NICK    - investigate sctp for alternate transport.

For September:
NICK    . Windows port
          o works as client
            - deal with pollhup / reached_eof on all platforms
          . robust as a client
          . works as server
            - can be configured
          - robust as a server
          . Usable as NT service
          - docs for building in win
          - installer

        - Docs
          . FAQ
          o overview of tor. how does it work, what's it do, pros and
            cons of using it, why should I use it, etc.
          - a howto tutorial with examples
* put a stub on the wiki
          o tutorial: how to set up your own tor network
            - (need to not hardcode dirservers file in config.c)
* this will be solved when we put dirservers in config lines
          - port forwarding howto for ipchains, etc
* roger add to wiki of requests
          . correct, update, polish spec
          - document the exposed function api?
          o document what we mean by socks.

NICK    . packages
          . rpm
* nick will look at the spec file
          - find a long-term rpm maintainer
* roger will start guilting people

        - code
          - better warn/info messages
          o let tor do resolves.
          o extend socks4 to do resolves?
          o make script to ask tor for resolves
          - write howto for setting up tsocks, socat.
            - including on osx and win32
          - freecap handling
          - tsocks
            o gather patches, submit to maintainer
* send him a reminder mail and see what's up.
            - intercept gethostbyname and others
* add this to tsocks
            o do resolve via tor
          - redesign and thorough code revamp, with particular eye toward:
            - support half-open tcp connections
            - conn key rotation
            - other transports -- http, airhook
            - modular introduction mechanism
            - allow non-clique topology

Other details and small and hard things:
        - tor should be able to have a pool of outgoing IP addresses
          that it is able to rotate through. (maybe)
        - tie into squid
        - hidserv offerers shouldn't need to define a SocksPort
* figure out what breaks for this, and do it.
        - when the client fails to pick an intro point for a hidserv,
          it should refetch the hidserv desc.
        . should maybe make clients exit(1) when bad things happen?
          e.g. clock skew.
        - should retry exitpolicy end streams even if the end cell didn't
          resolve the address for you
        . Make logs handle it better when writing to them fails.
        o Dirserver shouldn't put you in running-routers list if you haven't
          uploaded a descriptor recently
        . Refactor: add own routerinfo to routerlist.  Right now, only
          router_get_by_nickname knows about 'this router', as a hack to
          get circuit_launch_new to do the right thing.
        . Scrubbing proxies
                - Find an smtp proxy?
                . Get socks4a support into Mozilla
        - Need a relay teardown cell, separate from one-way ends.
        - Make it harder to circumvent bandwidth caps: look at number of bytes
          sent across sockets, not number sent inside TLS stream.
        - fix router_get_by_* functions so they can get ourselves too,
          and audit everything to make sure rend and intro points are
          just as likely to be us as not.

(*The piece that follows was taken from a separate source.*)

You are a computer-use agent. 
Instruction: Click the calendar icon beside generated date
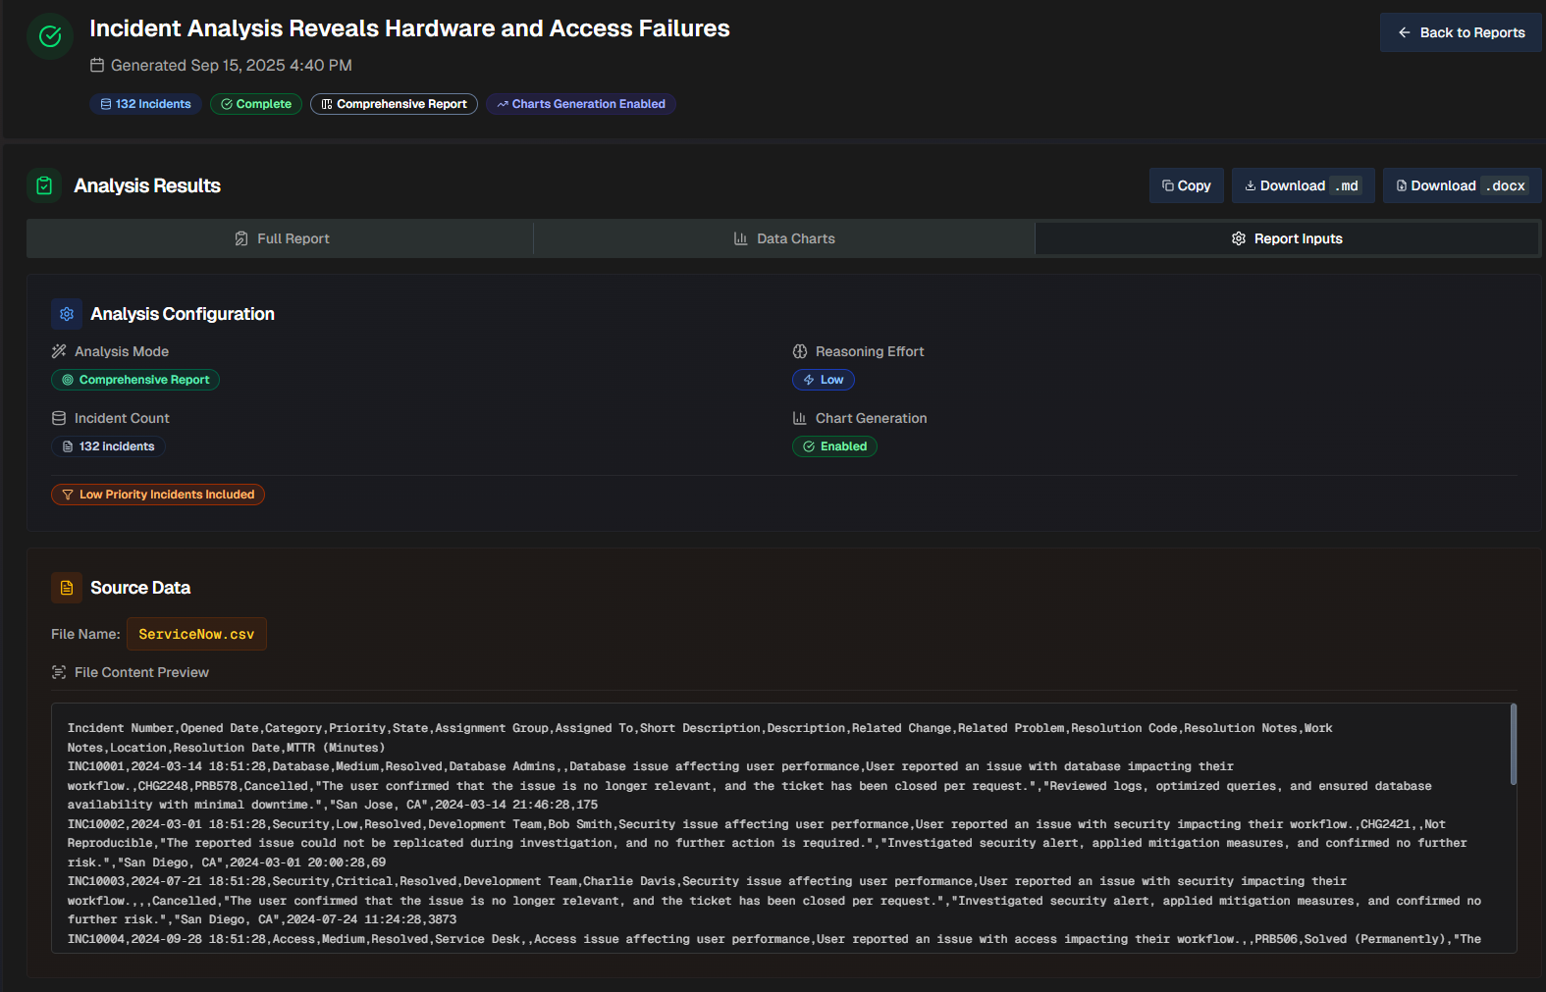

***************************Future tasks:****************************

Rendezvous and hidden services:
  make it fast:
    - preemptively build and start rendezvous circs.
    - preemptively build n-1 hops of intro circs?
    - cannibalize general circs?
  make it reliable:
    - standby/hotswap/redundant services.
    - store stuff to disk? dirservers forget service descriptors when
      they restart; nodes offering hidden services forget their chosen
      intro points when they restart.
  make it robust:
    - auth mechanisms to let midpoint and bob selectively choose
      connection requests.
  make it scalable:
    - right now the hidserv store/lookup system is run by the dirservers;
      this won't scale.

Tor scalability:
  Relax clique assumptions.
  Redesign how directories are handled.
    - Separate running-routers lookup from descriptor list lookup.
    - Resolve directory agreement somehow.
    - Cache directory on all servers.
  Find and remove bottlenecks
    - Address linear searches on e.g. circuit and connection lists.
  Reputation/memory system, so dirservers can measure people,
    and so other people can verify their measurements.
    - Need to measure via relay, so it's not distinguishable.
  Bandwidth-aware path selection. So people with T3's are picked
    more often than people with DSL.
  Reliability-aware node selection. So people who are stable are
    preferred for long-term circuits such as intro and rend circs,
    and general circs for irc, aim, ssh, etc.
  Let dissidents get to Tor servers via Tor users. ("Backbone model")

Anonymity improvements:
  Is abandoning the circuit the only option when an extend fails, or
    can we do something without impacting anonymity too much?
  Is exiting from the middle of the circuit always a bad idea?
  Helper nodes. Decide how to use them to improve safety.
  DNS resolution: need to make tor support resolve requests. Need to write
    a script and an interface (including an extension to the socks
    protocol) so we can ask it to do resolve requests. Need to patch
    tsocks to intercept gethostbyname, else we'll continue leaking it.
  Improve path selection algorithms based on routing-zones paper. Be sure
    to start and end circuits in different ASs. Ideally, consider AS of
    source and destination -- maybe even enter and exit via nearby AS.
  Intermediate model, with some delays and mixing.
  Add defensive dropping regime?

Make it more correct:
  Handle half-open connections: right now we don't support all TCP
    streams, at least according to the protocol. But we handle all that
    we've seen in the wild.
  Support IPv6.

Efficiency/speed/robustness:
  Congestion control. Is our current design sufficient once we have heavy
    use? Need to measure and tweak, or maybe overhaul.
  Allow small cells and large cells on the same network?
  Cell buffering and resending. This will allow us to handle broken
    circuits as long as the endpoints don't break, plus will allow
    connection (tls session key) rotation.
  Implement Morphmix, so we can compare its behavior, complexity, etc.
  Use cpuworker for more heavy lifting.
    - Signing (and verifying) hidserv descriptors
    - Signing (and verifying) intro/rend requests
    - Signing (and verifying) router descriptors
    - Signing (and verifying) directories
    - Doing TLS handshake (this is very hard to separate out, though)
  Buffer size pool: allocate a maximum size for all buffers, not
    a maximum size for each buffer. So we don't have to give up as
    quickly (and kill the thickpipe!) when there's congestion.
  Exit node caching: tie into squid or other caching web proxy.
  Other transport. HTTP, udp, rdp, airhook, etc. May have to do our own
    link crypto, unless we can bully openssl into it.

P2P Tor:
  Do all the scalability stuff above, first.
  Incentives to relay. Not so hard.
  Incentives to allow exit. Possibly quite hard.
  Sybil defenses without having a human bottleneck.
  How to gather random sample of nodes.
  How to handle nodelist recommendations.
  Consider incremental switches: a p2p tor with only 50 users has
    different anonymity properties than one with 10k users, and should
    be treated differently.